Specifically, she focuses on the transition of disability rights into mainstream political discourses across Western Europe during the 1980s and 1990s and the transition towards increasingly positive attitudes towards disability. Herzog contextualises this ‘eruption of disability activism’ within its close relationship to the development of LGBT activism during the same period which emphasised a ‘pluralization of ideas about bodies, intimate interdependencies, and familial arrangements’. Within this context, she points to the success of disability rights activism at redefining discrimination against disability as a form of ‘racism’ by highlighting the Nazis’ programme of genocide which often correlated disability with racial deficiency.
Of resonance during these debates was the Australian bioethicist Peter Singer’s controversial arguments in favour of infanticide and the moral legitimacy of killing severely disabled new-borns. Herzog highlights how the shadow of Nazi eugenics lingered over the response to Singer’s argument, as many disability rights activists were quick to reply that the work of Holocaust historians during the 1990s was beginning to show clearly that the mass killing of the disabled by the Nazis during the late 1930s paved the way for the atrocities of the Holocaust. This legacy of the Holocaust prompted accusations of eugenics against advocates of abortion by both conservative groups and disability rights activists either to restrict access to sexual and reproductive health or to safeguard what were perceived to be vulnerable lives at risk. She presents this usurpation of the moral arguments formed within the context of the predominantly left-leaning disability rights movement of the 1970s-1990s by Christian conservatives today as one of the major ironies of the current moral deadlock hanging over debates on access to abortion rights across Europe.

Data section:

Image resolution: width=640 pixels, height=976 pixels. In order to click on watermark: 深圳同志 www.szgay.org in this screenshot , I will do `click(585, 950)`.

Assignment 1: In the passage above on disability rights activism in Europe, what did the Australian bioethicist Peter Singer argue in favor of?
Assignment 2: Extend the passage on disability rights activism and abortion debates in Europe, picking up after its final sentence.

Exercise result 1: Infanticide and the moral legitimacy of killing severely disabled newborns.

Exercise result 2:
This slender volume achieves a great deal. Herzog has presented a serious contribution to the history of eugenics as an ideological spectre across European intellectual history and its influence on the development of rights activism throughout the post-war period. As such, the book should be taken seriously by those who wish to understand the historical context of the important current ethical disputes between disability rights and reproductive rights on questions about access to abortion on grounds of foetal anomalies. This important book is timely as we appear to be moving into a period of substantial social upheaval across Europe, as seemingly sacrosanct beliefs regarding individual autonomy and rights which were developed in the shadow of the crimes of the Third Reich are once more being challenged. As Herzog demonstrates throughout the book, the question of the possible ways in which we can ‘unlearn eugenics’ is perhaps as pressing today as it has ever been.
Unlearning Eugenics: Sexuality, Reproduction, and Disability in Post-Nazi Europe, by Dagmar Herzog (Madison, WI: University of Wisconsin Press, 2020; 184pp.; £17.23 softcover)
Dr David Peace is a Research Fellow at the Department of History at the University of Hamburg. His research explores the historical relationship between developments in quantitative analysis and the medical biosciences across the 20th century, specialising in the influence of eugenics and human genetics in population health policies.